I believe that the biggest problem is when people aren’t being taught what the Bible says, and that often happens when our goals of being energetic, stimulating, and exciting overtake what we are called by God to do, and that is to bring people closer to His Word so that they can know Him and love Him and serve Him. I think that worship should be passionate and spirit-filled, and what better way to do that than using the actual words of God inspired by the Holy Spirit?
jud
Manipulation is not cool. I have seen many times people, not being led into a Worship “experience” but led into an emotional experience that they then believe is “good” worship.
Worship is everything that we do with our lives and how and to whom it is directed.Worship is Not 20 minutes of cold chills under the controlled environment of a high tech light show and hypnotic music. Don’t we already know that Satan has decieved by coming as an angel of light and that his purpose included music in the first place.

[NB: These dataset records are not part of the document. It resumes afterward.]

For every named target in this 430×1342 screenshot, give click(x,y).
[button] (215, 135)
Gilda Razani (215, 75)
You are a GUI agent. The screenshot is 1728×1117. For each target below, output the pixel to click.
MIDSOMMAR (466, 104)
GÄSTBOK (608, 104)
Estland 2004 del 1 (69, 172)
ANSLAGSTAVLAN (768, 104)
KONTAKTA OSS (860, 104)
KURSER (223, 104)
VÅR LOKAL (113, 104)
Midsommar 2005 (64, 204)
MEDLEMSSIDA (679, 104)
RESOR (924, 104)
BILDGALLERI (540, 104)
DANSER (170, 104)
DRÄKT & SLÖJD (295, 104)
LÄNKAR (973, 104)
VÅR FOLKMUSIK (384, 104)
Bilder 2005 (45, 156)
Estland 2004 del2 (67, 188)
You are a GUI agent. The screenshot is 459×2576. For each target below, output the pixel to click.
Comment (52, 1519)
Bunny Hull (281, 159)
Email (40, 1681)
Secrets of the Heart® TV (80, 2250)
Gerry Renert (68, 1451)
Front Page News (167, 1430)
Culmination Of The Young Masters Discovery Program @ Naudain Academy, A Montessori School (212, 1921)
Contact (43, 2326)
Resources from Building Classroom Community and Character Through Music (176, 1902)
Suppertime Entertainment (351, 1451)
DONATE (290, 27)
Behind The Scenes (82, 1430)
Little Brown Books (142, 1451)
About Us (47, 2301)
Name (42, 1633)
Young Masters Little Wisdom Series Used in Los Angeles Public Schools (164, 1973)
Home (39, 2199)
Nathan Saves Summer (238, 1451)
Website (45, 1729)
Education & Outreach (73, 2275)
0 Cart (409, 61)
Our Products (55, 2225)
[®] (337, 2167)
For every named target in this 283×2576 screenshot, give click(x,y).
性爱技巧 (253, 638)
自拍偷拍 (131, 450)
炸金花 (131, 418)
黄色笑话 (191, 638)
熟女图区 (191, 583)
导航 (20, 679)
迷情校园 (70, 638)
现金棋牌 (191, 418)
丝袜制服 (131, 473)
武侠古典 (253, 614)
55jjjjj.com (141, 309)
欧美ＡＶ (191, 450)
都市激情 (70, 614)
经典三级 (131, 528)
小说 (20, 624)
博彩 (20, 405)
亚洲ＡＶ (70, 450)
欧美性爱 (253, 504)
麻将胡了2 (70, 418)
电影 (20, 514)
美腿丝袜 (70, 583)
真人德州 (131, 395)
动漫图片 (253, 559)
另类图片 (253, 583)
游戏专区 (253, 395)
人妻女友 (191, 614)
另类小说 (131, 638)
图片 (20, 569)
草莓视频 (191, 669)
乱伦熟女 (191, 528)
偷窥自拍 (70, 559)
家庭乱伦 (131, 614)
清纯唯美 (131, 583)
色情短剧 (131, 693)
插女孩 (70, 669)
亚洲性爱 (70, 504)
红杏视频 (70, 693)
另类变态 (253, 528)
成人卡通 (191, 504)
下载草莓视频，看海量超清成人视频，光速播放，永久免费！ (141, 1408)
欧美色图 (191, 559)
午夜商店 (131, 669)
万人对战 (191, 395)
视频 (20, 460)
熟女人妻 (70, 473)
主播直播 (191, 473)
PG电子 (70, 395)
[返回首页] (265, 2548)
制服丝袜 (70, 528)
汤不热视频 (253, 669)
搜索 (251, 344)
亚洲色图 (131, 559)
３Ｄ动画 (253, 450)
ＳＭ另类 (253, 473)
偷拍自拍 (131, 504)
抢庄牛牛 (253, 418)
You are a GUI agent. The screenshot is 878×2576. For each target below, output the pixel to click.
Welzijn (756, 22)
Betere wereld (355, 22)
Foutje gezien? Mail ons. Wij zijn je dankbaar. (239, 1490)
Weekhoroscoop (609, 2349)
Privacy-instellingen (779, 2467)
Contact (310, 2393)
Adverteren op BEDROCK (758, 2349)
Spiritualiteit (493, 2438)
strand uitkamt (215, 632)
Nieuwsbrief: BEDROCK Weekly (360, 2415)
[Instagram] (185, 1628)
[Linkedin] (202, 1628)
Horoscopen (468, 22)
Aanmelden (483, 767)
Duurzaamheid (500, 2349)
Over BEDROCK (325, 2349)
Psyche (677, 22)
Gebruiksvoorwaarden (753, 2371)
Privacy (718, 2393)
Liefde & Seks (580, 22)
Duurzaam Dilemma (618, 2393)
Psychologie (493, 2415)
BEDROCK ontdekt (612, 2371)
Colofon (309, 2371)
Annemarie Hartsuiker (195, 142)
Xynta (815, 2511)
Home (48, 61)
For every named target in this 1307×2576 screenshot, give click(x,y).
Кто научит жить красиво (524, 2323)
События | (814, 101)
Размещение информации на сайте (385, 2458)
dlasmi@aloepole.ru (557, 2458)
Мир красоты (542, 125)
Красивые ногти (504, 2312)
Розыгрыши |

Worship is not a produced show designed to the comforts, amusement and tastes of man… worship is EVERYTHING.
Dave Baldwin
Okay this is the way I look at it, Jesus was all about WOW. In fact I've thought about developing a Wow Theology. Jesus was not boring. Look at the Gospel of John. How many times did the people Jesus inter-face with say — in 21st Century Terms — "Wow"!
– Turning water into wine, that was pretty wow.
– "How can this be?" Nicodemus being incredulous at Jesus' statements.
– "He told me everything I ever did!" The woman at the well.
– People were "amazed" by Jesus' teaching John 5:26.
And on and on it goes. So I think Jesus was all about the Wow! We are following his example.
That's my take anyway!
Blessings,
Dave
Steve Miller
John, I agree with much of your comment except the introduction. Much of the gospel story has Jesus moving into the existing environment of the day, not controlled, calm circumstance. And let’s not confuse our need to personally withdraw from chaos and spend moments alone with our Lord with the gathering of saints and sinners. We need both – time apart and time in the world. It is appropriate for time of quiet and reflection when the body gathers. It is also appropriate for other expression. We are diverse by design and it’s highly appropriate that worship reflect that diversity. Impugning our preference upon others is not.
I thought Bruce’s comments brought some clarity to the core issue of this debate.
Randy Tuttle
I am finding a strong desire for a mix of both the tightly planned out worship services and at times I am desiring to not "go through the motions" so I really appreciate when our pastor gets up sometimes and puts his notes down and tells us he feels the Holy Spirit leading and he doesn't feel like his hours of planning are more important than what the Holy Spirit wants to do. We may go into an immediate altar call or a full prayer service or sometimes the entire service is spent is praise….that is unrehearsed and raw which really tends to give it more authenticity at times. I work with the worship and planning teams and I know how much work goes into the services which just makes me appreciate it more when we can say "it is not about us" when our shepherd feels the Holy Spirit is wanting to do something different than what is planned.
Tom Becker
Dave one of the things I notice though is Jesus never seemed to make a big deal out of any of his miracles, no wow, no fanfare. He ususally just did them and then left, or dissappeared through the crowd and went and prayed or something. He even told people not to tell anybody what he did. On the other hand, we always want to tell someone and toot our own horns and say look what we did here or look what happened and make it into a big exciting thing to draw peoples attention to us.